By Jack Cawthon|
I have been afraid it might happen as foretold, but not so soon! When I turned on the computer and visited the Morgantown Dominion-Post newspaper site and saw the headline "Poles to be Moved" I just knew the paper had the scoop of its life, but quite possible a short life for it and for all of us as the paper seemed to be announcing early the Big One which was not due until Dec. 21 of this year. Maybe we were all going to die early?
In case you have missed it and haven't started preparations yet, a bunch of Indians in Central America hundreds of years ago came up with a calendar of sorts, but they ended it for some reason at December 21, 2012. Then, they all disappeared into the jungle, or as might have happened, a giant alien spacecraft came down and sucked them up, which isn't so far-fetched as you might think if you watch the TV shows that I do. (If it's on TV it has to be true, right?)
Or another theory that I have: if they could see into the future so well, maybe they saw the political mess surrounding us in 2012 and figured it just wasn't worth seeing anything except bleakness on up the road.
Anyway, one of the theories of how the world will end or at least be shook up for a spell is that the north and south poles will reverse, sort of like slamming on the brakes doing thousands of miles an hour, and we will all going spilling out into space, saying so long to the electronics revolution and all the comforts of home.
(I hope you will pardon my less than technical explanation of the world ending, but I sought journalism so that I wouldn't have to be burdened with heavy learning and it certainly helped because I never had to worry too much about hard facts when I wrote a story.)

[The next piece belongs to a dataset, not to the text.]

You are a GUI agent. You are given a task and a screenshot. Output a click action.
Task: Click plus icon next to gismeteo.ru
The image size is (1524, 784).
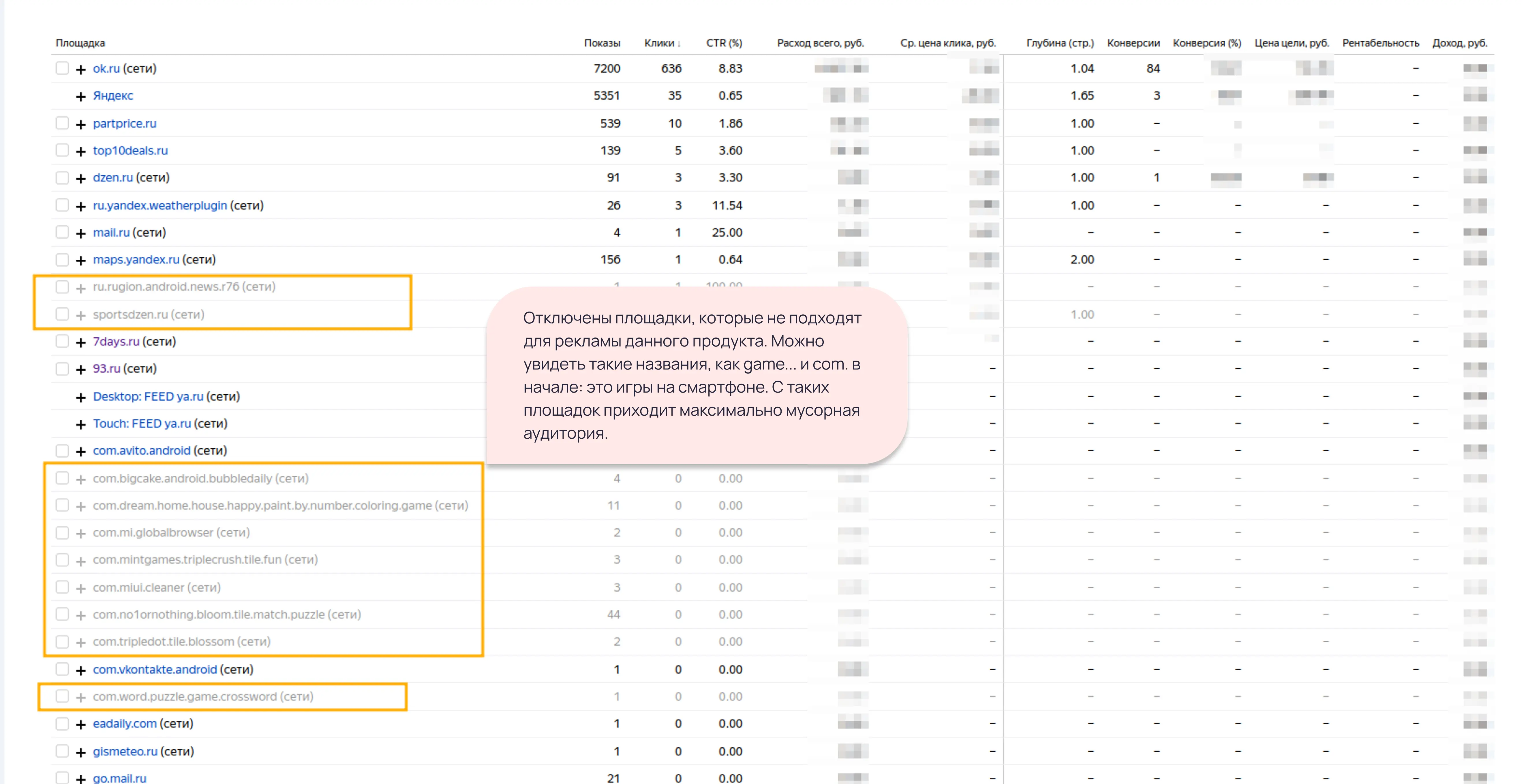click(x=81, y=752)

But to relieve your mind, because I know I might have upset you if you hadn't counted on the world ending soon and just now finding out through my investigative reporting, which I trust you have come to rely upon, the Dominion-Post wasn't announcing the earth's poles reversing, but that some utility poles were to be relocated.

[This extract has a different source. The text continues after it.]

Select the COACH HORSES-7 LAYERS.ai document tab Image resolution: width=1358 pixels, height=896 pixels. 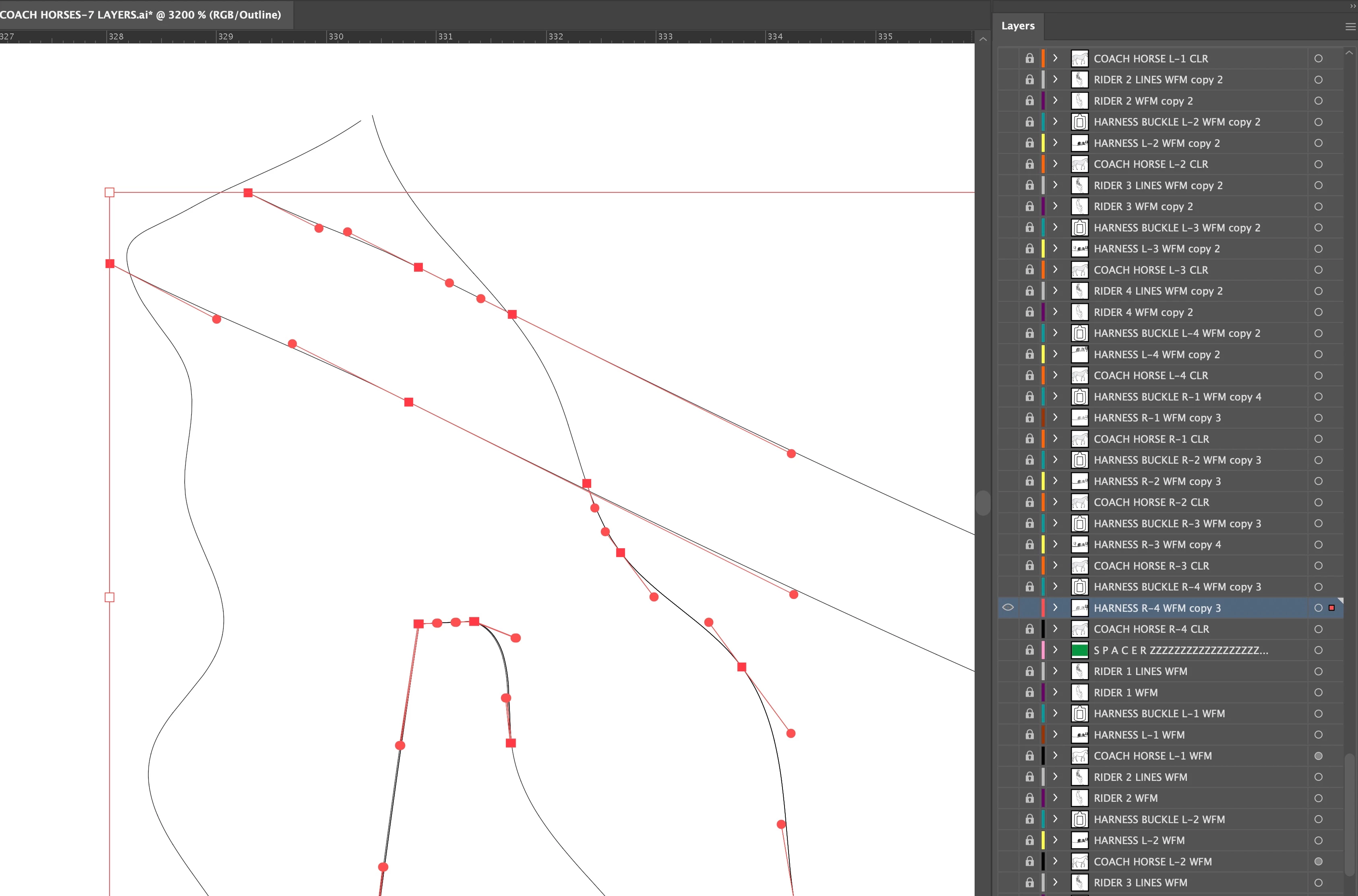point(141,15)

The fortunate part for me, other than knowing that I had another nine months or so before the inevitable, was that I didn't spend money to read the story. Of course headline writers hope that one will by clever headings which often lead into boring stories. (I told you I once hung around journalism.)
The Dominion-Post allows one to read some headlines and a short sentence or so on the computer screen and then if you want the rest of the story, baby, shell out some money either for the online edition or go the old-fashioned way of paying for print copy.
Until a few weeks ago the toll was 50 cents daily, but Mr. Raese announced for public office--again--and the price went up to 75 cents, which may have been coincidental, but elections cost money even for those with inherited wealth.
But being frugal as I am--all right, cheap, if you must--I have learned to avoid shelling our hard cash to read the news. By the way, you get that free right here in the Herald if you don't feel guilty by not contributing a little something each year to keep it going. Where else can you read quality stuff like this and not pay for it? But I digress.
Unlike, say, the Charleston Gazette which opens up all its pages online for free reading, including ads which I assume pay the bill, the Dominion-Post gives only "teaser lines," as we say in journalism, or maybe I have it confused with another profession from hearsay, of course. Even the obituaries are presented with the name only and if I want to see more to determine grief or whether the person deserved to die, you guessed it.
But as with all survival techniques, except figuring out how to survive the ending of the world, I have learned how to avoid paying for what I consider I should get free. If a major story grabs my attention I have found that I can read most of what is above the front page fold by peering through the window of the dispenser located in various spots around town. This, of course, provides limited range of reading of the upper part of the paper only, but, hey, we're talking money here.
Not long ago, I was exercising my right to read at the dispenser when a little old lady came by; I think it was outside the post office. I hadn't shaved for a while and was wearing my mountain garb with muddy boots, and perhaps mistaking me for one of Morgantown's transients--not the ones who are here for the "job challenges" before moving on to a better "challenge" but one from under the Westover Bridge--she handed me three quarters and told me to obtain my own copy as she was so happy to see literary efforts made by the poor. She added a reminder not to spend my money on drink.
I didn't feel too guilty as I at once headed for a drink: an old folks' discounted coffee at Mickey Dee where I was able to read the newspaper free that came with the table.
In my planning for the world's ending, I am spending most of my time in Big Puf as something as the world ending doesn't faze those good people in the least. Most of them have seen their worlds ending in various fashions many times and what's a little jolt from the poles shifting on top of it all? As Okey Hanshaw, resident philosopher at the Over Easy Inn sees it, the polls have shifted for Romney several times and he stays the course. What worse could happen?